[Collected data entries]
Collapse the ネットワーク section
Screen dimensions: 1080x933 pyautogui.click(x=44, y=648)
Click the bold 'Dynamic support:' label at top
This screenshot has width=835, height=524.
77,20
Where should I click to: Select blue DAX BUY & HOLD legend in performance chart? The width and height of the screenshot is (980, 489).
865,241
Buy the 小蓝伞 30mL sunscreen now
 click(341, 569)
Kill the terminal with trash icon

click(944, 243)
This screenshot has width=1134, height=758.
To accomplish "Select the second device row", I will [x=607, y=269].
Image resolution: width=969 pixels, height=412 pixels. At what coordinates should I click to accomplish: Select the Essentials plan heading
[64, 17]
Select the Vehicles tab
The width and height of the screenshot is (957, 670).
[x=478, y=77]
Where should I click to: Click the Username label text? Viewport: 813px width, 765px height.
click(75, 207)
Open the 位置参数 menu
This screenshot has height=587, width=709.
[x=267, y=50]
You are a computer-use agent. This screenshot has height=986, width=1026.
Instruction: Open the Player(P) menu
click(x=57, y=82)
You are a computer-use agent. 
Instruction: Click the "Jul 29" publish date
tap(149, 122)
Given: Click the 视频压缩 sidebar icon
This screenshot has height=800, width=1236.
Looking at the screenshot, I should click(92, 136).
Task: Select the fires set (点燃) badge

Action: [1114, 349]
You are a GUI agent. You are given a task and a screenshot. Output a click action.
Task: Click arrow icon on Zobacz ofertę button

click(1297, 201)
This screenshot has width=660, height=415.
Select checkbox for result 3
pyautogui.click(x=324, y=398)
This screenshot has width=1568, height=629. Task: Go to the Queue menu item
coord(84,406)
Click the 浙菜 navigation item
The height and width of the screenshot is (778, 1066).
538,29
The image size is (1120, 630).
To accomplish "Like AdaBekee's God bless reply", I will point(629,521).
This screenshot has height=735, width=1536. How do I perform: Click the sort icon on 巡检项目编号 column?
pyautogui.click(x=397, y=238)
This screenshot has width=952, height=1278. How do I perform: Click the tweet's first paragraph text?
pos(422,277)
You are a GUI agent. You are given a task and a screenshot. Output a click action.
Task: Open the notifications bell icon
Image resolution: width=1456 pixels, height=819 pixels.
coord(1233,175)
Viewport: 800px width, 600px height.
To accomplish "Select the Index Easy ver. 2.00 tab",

• [Your instructions]: Work out the number of lines above that include the string "agent" and write only that number.

• [Output below]: 4